Last year, many grieved the loss of five Pennsylvania high school students who died in a multi-car crash. All five teens were traveling in one vehicle when it swerved into on-coming traffic on Route 94 and collided with a pick-up truck in New Oxford, Adams County, PA. None of the teenagers were wearing a seat belt. This accident and many others, serve as a sad reminder that fatal car crashes involving teenagers are far too common. In fact, motor vehicle crashes are the leading cause of death for teens in the US, according to the Centers for Disease Control and Prevention.
The National Safety Council, a leader in promoting Graduated Driver Licensing (GDL) to reduce the number of crashes among teens, feels that it is important to regulate risky driving behavior and encourage the development of safe driving skills. In an aim to reduce the number of teen auto accidents, the NSC urges all states to adopt seven rules for teenage drivers:
– minimum age 16 for a learner’s permit
– six months before unsupervised driving
– minimum 30 hours supervised driving during learner’s stage
– intermediate licensing at 16½ minimum
– intermediate night driving restriction beginning no later than 10 p.m.
– no more than one non-family passenger for intermediate drivers
– minimum age 17 for a full license.
If all states adopted these suggested rules, an estimated 2,000 lives could be saved each year nationwide. According to the National Safety Council, states with stronger, comprehensive Graduated Driver Licensing systems see a higher reduction in teen crashes.
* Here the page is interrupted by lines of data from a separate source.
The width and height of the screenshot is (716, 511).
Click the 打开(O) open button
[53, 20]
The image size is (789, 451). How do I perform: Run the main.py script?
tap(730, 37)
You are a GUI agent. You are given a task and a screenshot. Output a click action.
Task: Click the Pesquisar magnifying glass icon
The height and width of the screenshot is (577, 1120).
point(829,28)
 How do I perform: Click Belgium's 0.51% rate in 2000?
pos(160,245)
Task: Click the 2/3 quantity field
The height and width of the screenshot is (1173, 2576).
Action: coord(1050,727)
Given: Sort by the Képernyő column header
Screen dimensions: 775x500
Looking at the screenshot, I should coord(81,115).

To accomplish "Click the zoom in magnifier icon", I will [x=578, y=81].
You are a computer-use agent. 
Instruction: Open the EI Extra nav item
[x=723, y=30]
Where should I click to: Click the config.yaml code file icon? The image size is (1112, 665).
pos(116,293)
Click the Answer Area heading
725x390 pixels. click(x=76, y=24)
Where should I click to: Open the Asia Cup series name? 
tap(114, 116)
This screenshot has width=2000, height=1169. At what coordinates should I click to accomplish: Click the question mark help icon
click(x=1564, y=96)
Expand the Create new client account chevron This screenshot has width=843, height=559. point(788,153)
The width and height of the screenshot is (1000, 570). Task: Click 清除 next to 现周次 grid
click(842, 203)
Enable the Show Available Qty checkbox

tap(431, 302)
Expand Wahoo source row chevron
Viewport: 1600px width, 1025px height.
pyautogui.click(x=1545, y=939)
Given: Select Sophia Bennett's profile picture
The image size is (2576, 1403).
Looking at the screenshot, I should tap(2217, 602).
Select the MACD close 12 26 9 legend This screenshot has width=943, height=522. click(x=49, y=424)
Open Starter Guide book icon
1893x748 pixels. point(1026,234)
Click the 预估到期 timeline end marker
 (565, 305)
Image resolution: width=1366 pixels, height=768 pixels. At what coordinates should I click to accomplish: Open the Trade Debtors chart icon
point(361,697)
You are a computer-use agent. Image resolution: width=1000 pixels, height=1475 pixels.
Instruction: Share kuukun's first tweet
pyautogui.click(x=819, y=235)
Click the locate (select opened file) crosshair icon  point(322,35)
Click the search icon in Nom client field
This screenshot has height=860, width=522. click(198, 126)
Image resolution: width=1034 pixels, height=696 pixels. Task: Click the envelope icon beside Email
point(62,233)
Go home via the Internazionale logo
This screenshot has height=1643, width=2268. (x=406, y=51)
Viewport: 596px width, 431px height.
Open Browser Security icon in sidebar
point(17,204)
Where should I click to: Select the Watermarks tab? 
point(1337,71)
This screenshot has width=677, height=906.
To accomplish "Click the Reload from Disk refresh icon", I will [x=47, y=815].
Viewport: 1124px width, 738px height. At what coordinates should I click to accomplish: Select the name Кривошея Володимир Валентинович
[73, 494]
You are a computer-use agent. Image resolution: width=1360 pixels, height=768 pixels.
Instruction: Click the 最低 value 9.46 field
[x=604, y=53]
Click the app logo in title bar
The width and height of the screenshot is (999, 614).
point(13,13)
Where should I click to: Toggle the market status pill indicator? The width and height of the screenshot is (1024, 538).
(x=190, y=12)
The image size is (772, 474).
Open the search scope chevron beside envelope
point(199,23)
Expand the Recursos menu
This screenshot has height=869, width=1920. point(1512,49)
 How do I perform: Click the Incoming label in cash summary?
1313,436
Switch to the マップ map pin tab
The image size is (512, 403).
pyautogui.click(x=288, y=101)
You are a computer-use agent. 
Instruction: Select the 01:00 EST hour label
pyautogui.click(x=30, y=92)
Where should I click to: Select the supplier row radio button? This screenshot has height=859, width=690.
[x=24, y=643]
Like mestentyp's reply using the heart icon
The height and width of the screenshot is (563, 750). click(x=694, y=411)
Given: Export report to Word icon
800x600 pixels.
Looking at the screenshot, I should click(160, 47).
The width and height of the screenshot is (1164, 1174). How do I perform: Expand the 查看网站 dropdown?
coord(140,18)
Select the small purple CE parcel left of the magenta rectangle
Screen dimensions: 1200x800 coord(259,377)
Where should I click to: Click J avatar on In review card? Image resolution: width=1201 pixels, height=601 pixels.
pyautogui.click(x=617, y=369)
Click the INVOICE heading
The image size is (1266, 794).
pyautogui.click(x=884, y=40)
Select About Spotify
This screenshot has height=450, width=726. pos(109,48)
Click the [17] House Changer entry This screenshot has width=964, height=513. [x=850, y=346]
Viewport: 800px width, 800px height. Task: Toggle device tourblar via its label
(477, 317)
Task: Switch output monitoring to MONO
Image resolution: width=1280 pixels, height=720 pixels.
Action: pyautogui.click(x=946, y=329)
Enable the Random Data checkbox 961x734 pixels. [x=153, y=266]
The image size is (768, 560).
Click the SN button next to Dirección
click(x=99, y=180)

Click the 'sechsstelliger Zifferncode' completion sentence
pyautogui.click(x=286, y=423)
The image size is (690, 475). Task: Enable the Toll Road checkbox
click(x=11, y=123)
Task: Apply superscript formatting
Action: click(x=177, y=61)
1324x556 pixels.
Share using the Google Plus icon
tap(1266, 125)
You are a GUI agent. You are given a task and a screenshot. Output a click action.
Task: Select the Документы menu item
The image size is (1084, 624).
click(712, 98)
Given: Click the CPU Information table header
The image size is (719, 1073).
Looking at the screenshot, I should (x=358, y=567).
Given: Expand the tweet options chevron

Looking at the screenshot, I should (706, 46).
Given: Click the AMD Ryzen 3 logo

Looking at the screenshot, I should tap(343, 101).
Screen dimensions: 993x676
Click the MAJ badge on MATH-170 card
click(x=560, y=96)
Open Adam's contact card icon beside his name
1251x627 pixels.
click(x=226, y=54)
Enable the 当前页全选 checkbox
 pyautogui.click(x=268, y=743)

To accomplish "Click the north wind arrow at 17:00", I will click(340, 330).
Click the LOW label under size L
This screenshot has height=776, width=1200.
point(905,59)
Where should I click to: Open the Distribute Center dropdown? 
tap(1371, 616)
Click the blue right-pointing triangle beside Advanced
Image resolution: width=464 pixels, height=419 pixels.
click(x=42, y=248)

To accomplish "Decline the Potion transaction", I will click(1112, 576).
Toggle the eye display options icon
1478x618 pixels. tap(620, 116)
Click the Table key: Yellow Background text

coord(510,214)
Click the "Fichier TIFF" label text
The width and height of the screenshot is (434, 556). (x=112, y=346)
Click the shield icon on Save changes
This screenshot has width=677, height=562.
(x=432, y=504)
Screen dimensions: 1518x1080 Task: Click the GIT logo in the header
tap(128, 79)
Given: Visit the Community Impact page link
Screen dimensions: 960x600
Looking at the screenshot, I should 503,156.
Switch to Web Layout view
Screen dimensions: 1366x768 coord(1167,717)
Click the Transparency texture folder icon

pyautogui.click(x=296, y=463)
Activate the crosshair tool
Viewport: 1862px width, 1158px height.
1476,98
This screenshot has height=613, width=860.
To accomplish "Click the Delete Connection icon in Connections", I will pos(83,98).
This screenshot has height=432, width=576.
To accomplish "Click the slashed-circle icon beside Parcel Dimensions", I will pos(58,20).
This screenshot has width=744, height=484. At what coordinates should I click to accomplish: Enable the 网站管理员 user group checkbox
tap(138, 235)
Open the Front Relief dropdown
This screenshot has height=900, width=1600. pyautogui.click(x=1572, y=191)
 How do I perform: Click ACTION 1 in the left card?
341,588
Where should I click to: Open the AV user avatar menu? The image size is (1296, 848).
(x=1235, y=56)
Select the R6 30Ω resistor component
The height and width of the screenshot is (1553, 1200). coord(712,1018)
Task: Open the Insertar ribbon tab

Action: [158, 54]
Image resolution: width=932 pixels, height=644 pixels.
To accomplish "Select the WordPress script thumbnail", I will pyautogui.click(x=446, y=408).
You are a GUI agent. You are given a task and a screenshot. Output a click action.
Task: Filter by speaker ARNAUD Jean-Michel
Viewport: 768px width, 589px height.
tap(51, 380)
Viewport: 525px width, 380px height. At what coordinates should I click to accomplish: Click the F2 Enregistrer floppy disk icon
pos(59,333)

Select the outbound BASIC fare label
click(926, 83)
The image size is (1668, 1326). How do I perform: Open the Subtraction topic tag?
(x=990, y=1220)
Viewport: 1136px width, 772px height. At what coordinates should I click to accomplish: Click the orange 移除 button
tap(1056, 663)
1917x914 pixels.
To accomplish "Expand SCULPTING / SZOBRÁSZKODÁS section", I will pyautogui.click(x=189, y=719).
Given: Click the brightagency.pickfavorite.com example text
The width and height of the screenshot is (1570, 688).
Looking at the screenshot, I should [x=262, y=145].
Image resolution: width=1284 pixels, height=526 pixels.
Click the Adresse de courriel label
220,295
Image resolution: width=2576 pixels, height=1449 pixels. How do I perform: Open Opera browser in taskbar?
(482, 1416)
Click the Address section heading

In an effort to enhance safety on Pennsylvania roads, Governor Corbett and the Legislature recently agreed on changes to the Vehicle Code involving Graduated Driver Licensing requirements, passenger restrictions for junior drivers and passenger restraint laws. The new rules took effect on Dec. 27, 2011. The changes to the law were initiated to help junior drivers receive more comprehensive training, ease young driver distractions through limiting the number of passengers they may carry and to improve general highway safety.